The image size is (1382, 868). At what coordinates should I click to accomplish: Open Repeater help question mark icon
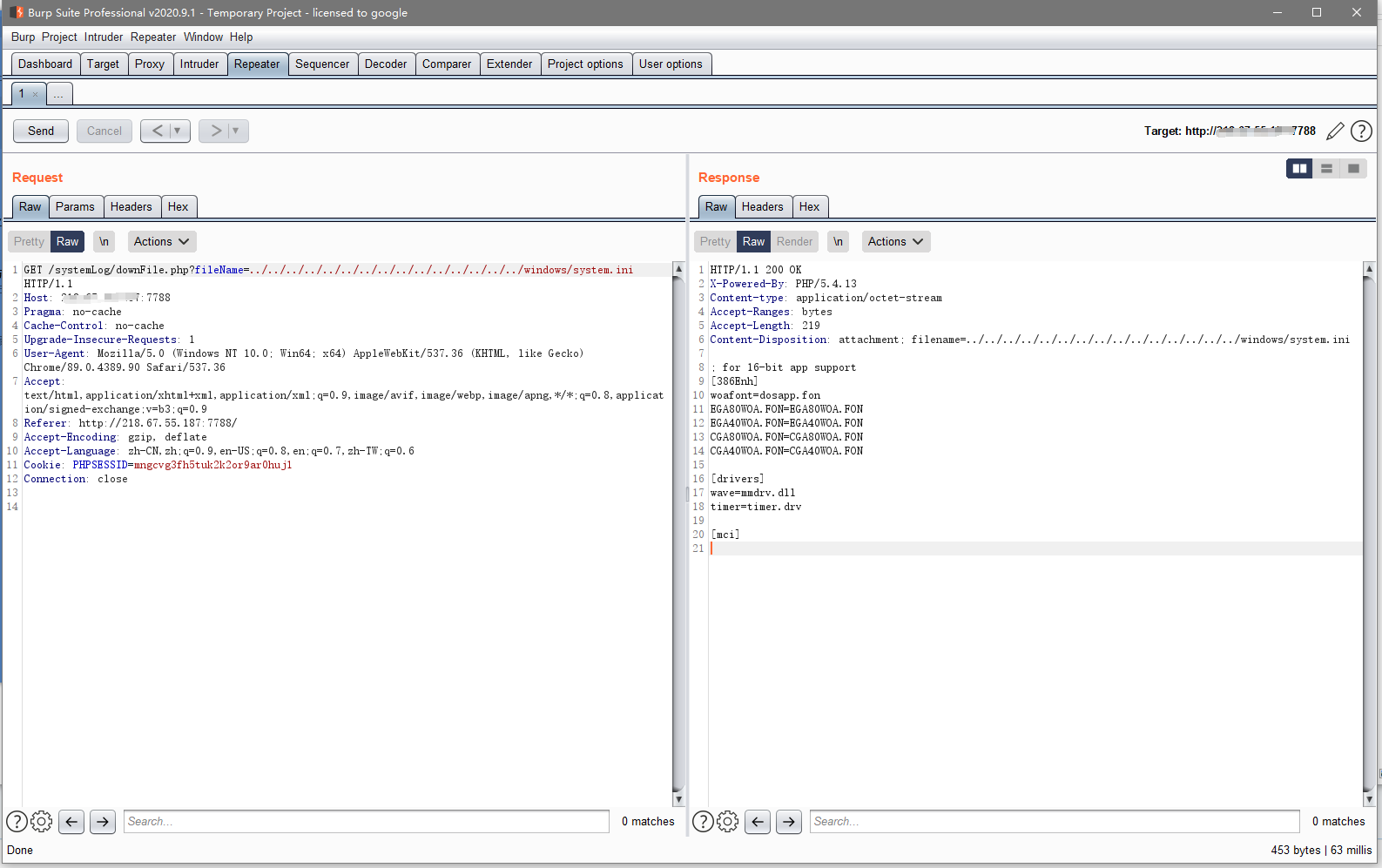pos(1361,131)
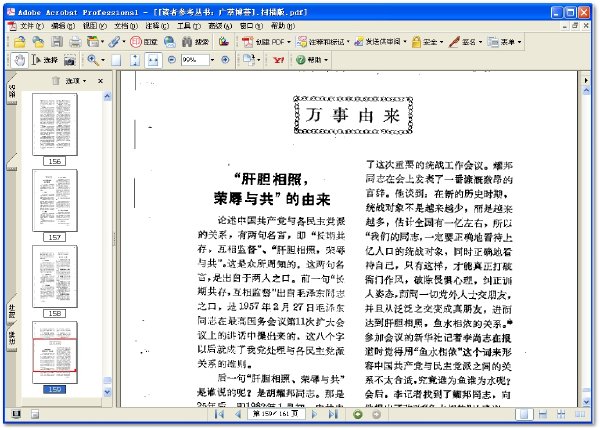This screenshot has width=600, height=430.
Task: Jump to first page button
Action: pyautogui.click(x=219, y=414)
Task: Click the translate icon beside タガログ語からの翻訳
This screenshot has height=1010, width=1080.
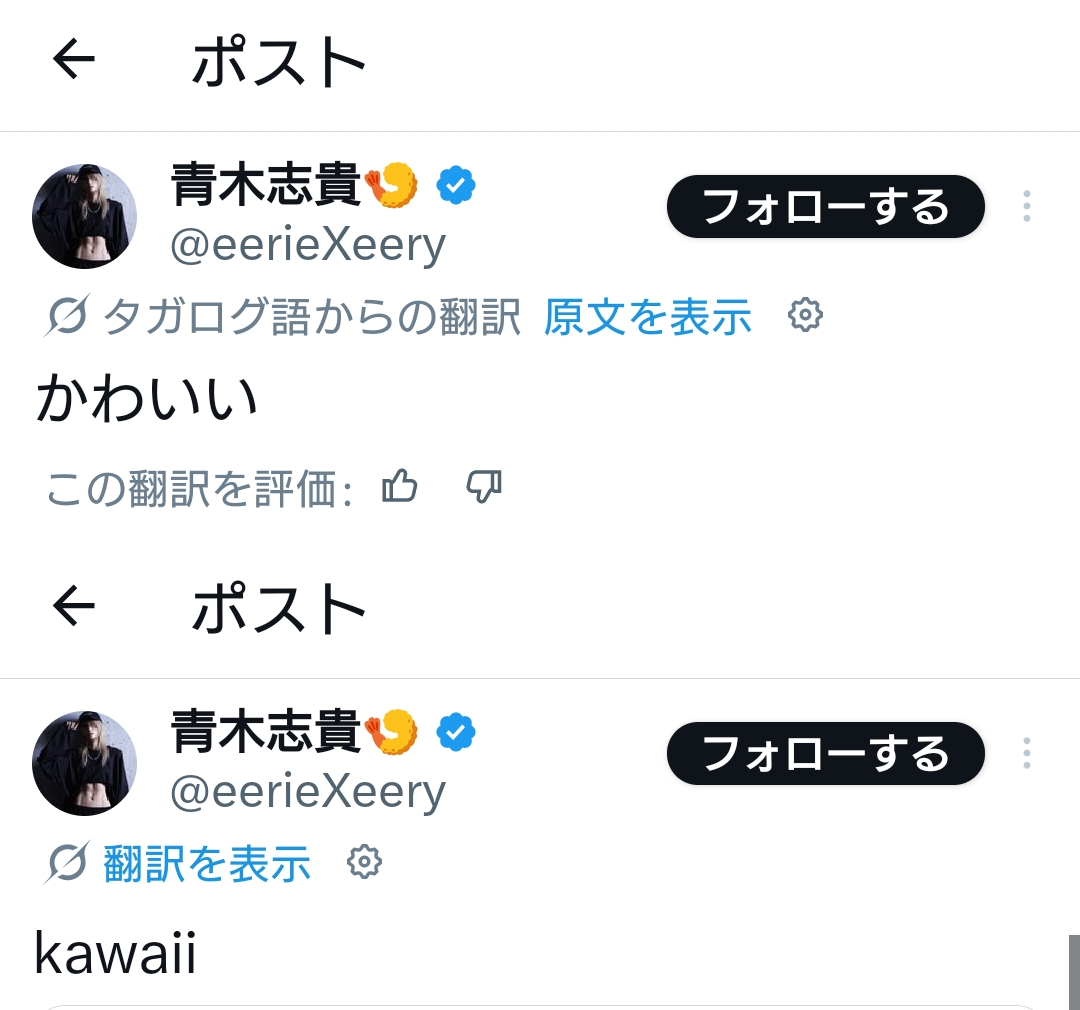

## [What is being asked]
Line by line, write out the material exactly, leaving the images out.

## [Solution to the exercise]
The image size is (1382, 868). At what coordinates should I click to accomplish: Open Repeater help question mark icon
pos(1361,131)
This screenshot has width=600, height=430.
Task: Jump to first page button
Action: pyautogui.click(x=219, y=414)
Task: Click the translate icon beside タガログ語からの翻訳
This screenshot has height=1010, width=1080.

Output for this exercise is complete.